After having only marginal success with decision trees, we decided to move to a KNN approach. We were not able to get accuracy that was significantly above the No Information Rate. We figured that because our dataset was quite imbalanced, we would get a marginally better model with KNN.
## Confusion Matrix and Statistics
##
## Actual
## Prediction 0 1
## 0 192 14
## 1 2 13
##
## Accuracy : 0.9276
## 95% CI : (0.8851, 0.9581)
## No Information Rate : 0.8778
## P-Value [Acc > NIR] : 0.01146
##
## Kappa : 0.5826
##
## Mcnemar's Test P-Value : 0.00596
##
## Sensitivity : 0.48148
## Specificity : 0.98969
## Pos Pred Value : 0.86667
## Neg Pred Value : 0.93204
## Prevalence : 0.12217
## Detection Rate : 0.05882
## Detection Prevalence : 0.06787
## Balanced Accuracy : 0.73559
##
## 'Positive' Class : 1
##
After Finalizing our KNN model we evaluated based on the following additional metrics:
Shown above is our LogLoss followed by the baseline. Our LogLoss of .89 is significantly lower than our baseline LogLoss rate of 1.8. This is encouraging because it means that our model is not highly confident in its classifications in the wrong direction. With such an imbalanced dataset, we were quite satisfied with this metric.

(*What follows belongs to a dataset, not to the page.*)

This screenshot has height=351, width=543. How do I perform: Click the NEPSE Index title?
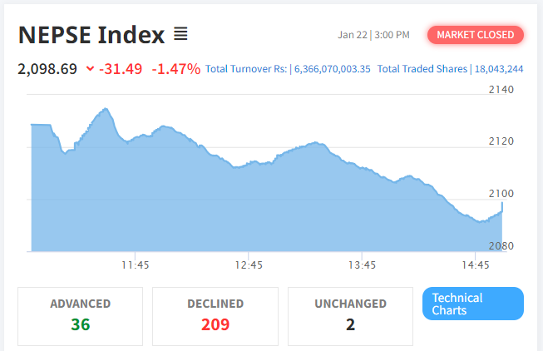pyautogui.click(x=91, y=35)
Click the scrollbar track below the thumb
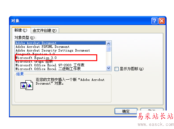Screen dimensions: 174x129 point(108,59)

Our F1 Score of .62 is much higher than the baseline F1 we calculated of .2776. This is additionally encouraging given the imbalance of our dataset.

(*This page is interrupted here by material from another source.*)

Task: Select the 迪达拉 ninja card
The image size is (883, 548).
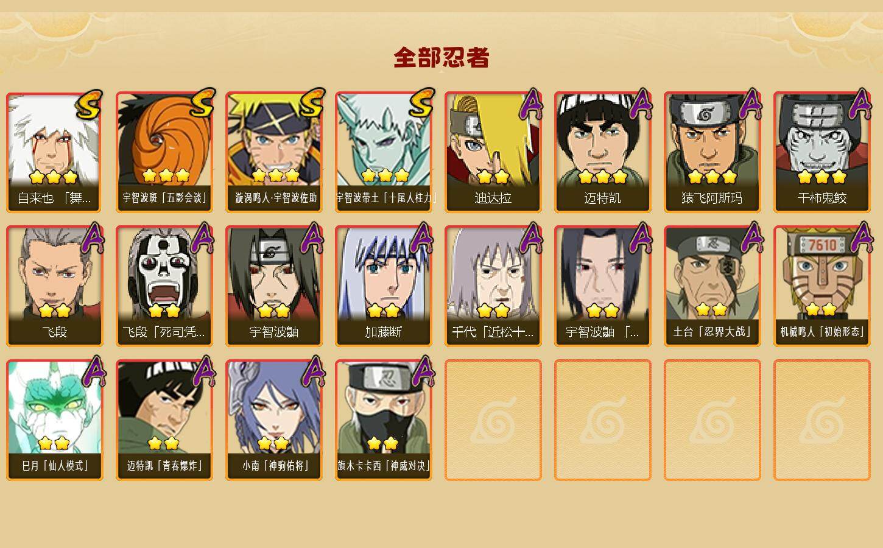Action: pos(493,152)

In the end, we built a model that is quite successful at predicting attrition. Based on the business value of predicting attrition, we wanted our model to be quite certain that it would predict every person that was going to leave, even if this led to some false positives. This is important given how much more expensive it would be to retrain new employees as compared to targeted salary raises to convince current employees to stay. Our data set was challenging: it contained relatively little data and the data it did contain was quite overbalanced. Because of this imbalance, we really struggled to beat the no information rate with decision trees. Ensemble methods were messy and worse than our individual trees: even after balancing our data set and reducing the feature space. Ultimately we had the most success with a KNN model, at a relatively low K. This model is advantageous because it is uncomplicated and predicts significantly better than the no information rate and any other model we built. This model will save this company money: they will be able to predict and incentivize employees likely to leave in order to avoid retraining and high turnover.

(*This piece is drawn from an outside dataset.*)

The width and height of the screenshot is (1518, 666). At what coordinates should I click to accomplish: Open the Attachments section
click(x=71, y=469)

Future work that would benefit this model would be gathering more data. We had a small dataset that made many advanced methods challenging to use. Especially with a dataset so imbalanced, it would be quite beneficial to gather more data. Additionally, with more company specific data, this model could be modified to ensure profitability (in the sense of giving employees raises vs. letting them leave). Models that failed to meet certain metrics could be further tailored to a companies desires.